____ Excerpted data

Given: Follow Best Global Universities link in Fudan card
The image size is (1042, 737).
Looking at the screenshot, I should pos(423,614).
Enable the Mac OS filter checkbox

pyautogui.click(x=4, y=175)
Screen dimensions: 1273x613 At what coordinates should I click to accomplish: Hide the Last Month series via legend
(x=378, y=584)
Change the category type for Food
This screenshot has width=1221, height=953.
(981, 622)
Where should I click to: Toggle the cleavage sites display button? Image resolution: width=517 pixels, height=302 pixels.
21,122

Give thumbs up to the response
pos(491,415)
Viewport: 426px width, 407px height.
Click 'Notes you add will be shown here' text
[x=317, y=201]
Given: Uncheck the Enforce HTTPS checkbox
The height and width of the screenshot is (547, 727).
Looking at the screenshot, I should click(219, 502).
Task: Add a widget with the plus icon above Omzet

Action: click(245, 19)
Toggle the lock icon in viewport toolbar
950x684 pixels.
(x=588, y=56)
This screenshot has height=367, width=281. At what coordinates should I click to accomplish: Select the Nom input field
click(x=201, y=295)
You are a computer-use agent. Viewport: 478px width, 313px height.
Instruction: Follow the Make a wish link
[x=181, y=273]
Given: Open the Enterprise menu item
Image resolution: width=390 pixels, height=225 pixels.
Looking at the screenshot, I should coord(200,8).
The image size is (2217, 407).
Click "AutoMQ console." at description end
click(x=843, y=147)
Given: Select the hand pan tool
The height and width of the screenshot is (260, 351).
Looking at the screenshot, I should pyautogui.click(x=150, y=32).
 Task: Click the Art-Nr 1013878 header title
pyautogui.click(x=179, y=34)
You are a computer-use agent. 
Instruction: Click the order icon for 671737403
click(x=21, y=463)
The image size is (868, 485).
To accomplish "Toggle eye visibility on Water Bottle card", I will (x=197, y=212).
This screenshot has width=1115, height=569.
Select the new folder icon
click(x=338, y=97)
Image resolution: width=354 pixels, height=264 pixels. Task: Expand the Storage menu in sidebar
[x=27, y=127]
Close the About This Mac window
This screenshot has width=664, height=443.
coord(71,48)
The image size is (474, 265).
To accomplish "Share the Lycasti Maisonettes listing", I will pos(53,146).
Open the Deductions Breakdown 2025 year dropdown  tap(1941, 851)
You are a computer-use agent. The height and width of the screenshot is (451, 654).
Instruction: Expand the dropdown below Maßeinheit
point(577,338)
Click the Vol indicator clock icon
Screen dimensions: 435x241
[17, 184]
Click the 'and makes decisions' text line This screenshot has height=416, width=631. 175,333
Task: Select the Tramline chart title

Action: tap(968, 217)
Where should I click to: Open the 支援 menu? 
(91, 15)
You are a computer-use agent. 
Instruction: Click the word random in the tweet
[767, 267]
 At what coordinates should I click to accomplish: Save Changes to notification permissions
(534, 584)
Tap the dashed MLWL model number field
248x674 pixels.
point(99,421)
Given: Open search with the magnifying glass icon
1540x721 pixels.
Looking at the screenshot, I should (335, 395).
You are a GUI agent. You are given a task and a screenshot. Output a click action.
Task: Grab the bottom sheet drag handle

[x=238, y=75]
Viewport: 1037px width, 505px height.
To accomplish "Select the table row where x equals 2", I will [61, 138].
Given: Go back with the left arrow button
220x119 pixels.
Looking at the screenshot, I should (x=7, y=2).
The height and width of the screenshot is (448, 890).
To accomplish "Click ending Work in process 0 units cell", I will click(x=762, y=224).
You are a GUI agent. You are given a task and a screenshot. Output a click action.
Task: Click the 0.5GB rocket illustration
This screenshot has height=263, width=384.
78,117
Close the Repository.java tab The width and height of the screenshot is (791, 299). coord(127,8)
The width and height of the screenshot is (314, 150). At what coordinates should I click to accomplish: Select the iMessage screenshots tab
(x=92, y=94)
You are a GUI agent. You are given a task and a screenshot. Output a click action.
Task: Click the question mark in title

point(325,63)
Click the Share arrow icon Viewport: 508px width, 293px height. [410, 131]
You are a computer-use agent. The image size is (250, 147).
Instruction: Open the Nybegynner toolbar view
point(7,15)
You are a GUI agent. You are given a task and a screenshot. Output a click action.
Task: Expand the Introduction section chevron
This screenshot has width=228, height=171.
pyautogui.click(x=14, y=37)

________

Once the line with "Given: Select the hand pan tool" is found in the records above, print exactly that line and every line after it through the line with "The image size is (474, 265).".

Given: Select the hand pan tool
The height and width of the screenshot is (260, 351).
Looking at the screenshot, I should pyautogui.click(x=150, y=32).
 Task: Click the Art-Nr 1013878 header title
pyautogui.click(x=179, y=34)
You are a computer-use agent. 
Instruction: Click the order icon for 671737403
click(x=21, y=463)
The image size is (868, 485).
To accomplish "Toggle eye visibility on Water Bottle card", I will (x=197, y=212).
This screenshot has width=1115, height=569.
Select the new folder icon
click(x=338, y=97)
Image resolution: width=354 pixels, height=264 pixels. Task: Expand the Storage menu in sidebar
[x=27, y=127]
Close the About This Mac window
This screenshot has width=664, height=443.
coord(71,48)
The image size is (474, 265).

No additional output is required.